Exercise: Transcribe exactly the line that contains "Learn More (1185, 2510)" and every line after it through the end of the records, with nothing else.

BEGIN Input records

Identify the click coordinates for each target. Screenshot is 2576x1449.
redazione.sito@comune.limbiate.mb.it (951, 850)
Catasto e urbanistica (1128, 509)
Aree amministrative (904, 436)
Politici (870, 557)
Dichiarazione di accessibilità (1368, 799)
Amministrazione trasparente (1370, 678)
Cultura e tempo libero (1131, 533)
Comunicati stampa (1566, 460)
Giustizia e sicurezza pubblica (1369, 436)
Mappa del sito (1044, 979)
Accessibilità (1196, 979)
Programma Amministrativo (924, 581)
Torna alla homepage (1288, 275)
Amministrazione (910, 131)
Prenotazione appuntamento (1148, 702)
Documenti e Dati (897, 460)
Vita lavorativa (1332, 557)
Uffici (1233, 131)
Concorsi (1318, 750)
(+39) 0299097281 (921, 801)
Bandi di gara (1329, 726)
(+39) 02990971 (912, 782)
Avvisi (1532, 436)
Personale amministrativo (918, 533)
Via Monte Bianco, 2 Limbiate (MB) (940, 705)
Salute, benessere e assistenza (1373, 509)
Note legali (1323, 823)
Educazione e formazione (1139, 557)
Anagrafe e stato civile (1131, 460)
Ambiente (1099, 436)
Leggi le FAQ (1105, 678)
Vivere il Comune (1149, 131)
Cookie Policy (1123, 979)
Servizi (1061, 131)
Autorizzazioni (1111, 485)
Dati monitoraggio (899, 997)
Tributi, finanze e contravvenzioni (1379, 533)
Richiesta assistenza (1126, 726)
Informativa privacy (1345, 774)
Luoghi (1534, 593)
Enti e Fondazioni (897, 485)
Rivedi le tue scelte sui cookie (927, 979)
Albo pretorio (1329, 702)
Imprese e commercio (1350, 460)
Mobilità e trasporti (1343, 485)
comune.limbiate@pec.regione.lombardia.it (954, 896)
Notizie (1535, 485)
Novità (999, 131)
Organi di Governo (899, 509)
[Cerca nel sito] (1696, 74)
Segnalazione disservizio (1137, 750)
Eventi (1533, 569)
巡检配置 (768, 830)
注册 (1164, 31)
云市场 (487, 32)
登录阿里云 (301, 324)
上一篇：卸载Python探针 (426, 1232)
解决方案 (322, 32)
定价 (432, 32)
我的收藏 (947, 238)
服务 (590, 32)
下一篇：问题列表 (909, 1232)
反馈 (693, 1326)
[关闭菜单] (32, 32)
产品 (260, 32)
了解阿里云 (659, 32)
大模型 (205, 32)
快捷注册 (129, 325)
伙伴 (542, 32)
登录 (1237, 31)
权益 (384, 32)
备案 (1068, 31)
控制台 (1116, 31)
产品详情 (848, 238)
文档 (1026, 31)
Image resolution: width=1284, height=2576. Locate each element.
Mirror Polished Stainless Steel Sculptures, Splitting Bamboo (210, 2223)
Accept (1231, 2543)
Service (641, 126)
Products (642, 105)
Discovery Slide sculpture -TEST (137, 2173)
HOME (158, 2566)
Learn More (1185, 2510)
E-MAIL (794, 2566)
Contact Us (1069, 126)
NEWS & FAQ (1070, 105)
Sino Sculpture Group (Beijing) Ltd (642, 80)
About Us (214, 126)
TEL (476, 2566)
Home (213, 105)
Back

END Input records

Answer box:
Learn More (1185, 2510)
E-MAIL (794, 2566)
Contact Us (1069, 126)
NEWS & FAQ (1070, 105)
Sino Sculpture Group (Beijing) Ltd (642, 80)
About Us (214, 126)
TEL (476, 2566)
Home (213, 105)
Back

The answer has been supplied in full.